§ Available records:
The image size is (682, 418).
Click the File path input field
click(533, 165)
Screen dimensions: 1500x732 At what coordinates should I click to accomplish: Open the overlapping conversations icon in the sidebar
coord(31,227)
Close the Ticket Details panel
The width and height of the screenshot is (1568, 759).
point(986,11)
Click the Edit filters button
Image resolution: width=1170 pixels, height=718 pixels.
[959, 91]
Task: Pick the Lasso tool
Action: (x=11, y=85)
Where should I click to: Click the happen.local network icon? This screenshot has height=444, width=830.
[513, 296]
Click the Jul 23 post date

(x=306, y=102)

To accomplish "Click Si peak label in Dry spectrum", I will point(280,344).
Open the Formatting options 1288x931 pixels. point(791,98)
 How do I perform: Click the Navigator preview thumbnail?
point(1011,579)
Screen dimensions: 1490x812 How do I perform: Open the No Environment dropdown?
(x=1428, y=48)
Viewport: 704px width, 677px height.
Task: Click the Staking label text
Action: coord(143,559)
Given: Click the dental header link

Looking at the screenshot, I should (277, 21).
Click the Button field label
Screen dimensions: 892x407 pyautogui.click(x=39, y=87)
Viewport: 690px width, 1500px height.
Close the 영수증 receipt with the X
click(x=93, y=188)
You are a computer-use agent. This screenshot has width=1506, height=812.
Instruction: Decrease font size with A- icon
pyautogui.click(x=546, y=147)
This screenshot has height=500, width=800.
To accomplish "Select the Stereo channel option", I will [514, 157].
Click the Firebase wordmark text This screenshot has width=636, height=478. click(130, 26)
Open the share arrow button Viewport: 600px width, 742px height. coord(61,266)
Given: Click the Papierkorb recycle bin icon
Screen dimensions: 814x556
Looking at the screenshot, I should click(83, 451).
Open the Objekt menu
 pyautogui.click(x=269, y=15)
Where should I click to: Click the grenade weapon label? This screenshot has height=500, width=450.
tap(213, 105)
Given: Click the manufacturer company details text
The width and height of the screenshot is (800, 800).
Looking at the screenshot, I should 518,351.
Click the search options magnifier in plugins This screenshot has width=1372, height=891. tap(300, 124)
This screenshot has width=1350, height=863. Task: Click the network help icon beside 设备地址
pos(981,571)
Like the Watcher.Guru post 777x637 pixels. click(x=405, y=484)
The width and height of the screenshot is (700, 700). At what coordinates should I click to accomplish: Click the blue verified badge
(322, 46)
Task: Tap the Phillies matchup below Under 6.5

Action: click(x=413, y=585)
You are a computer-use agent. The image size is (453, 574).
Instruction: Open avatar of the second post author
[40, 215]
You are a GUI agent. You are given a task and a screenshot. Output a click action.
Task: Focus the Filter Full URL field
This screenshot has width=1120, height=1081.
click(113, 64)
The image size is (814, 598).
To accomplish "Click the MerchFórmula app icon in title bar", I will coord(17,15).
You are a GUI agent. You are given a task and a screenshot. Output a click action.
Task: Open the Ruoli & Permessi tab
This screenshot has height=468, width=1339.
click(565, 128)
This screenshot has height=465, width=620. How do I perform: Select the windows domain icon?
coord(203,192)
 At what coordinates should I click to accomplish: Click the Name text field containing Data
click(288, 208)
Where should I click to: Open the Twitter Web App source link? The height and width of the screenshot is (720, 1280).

§ Directions:
Output the listing verbatim through the "Open the Formatting" line.

§ Problem solution:
The image size is (682, 418).
Click the File path input field
click(533, 165)
Screen dimensions: 1500x732 At what coordinates should I click to accomplish: Open the overlapping conversations icon in the sidebar
coord(31,227)
Close the Ticket Details panel
The width and height of the screenshot is (1568, 759).
point(986,11)
Click the Edit filters button
Image resolution: width=1170 pixels, height=718 pixels.
[959, 91]
Task: Pick the Lasso tool
Action: (x=11, y=85)
Where should I click to: Click the happen.local network icon? This screenshot has height=444, width=830.
[513, 296]
Click the Jul 23 post date

(x=306, y=102)

To accomplish "Click Si peak label in Dry spectrum", I will point(280,344).
Open the Formatting options 1288x931 pixels. point(791,98)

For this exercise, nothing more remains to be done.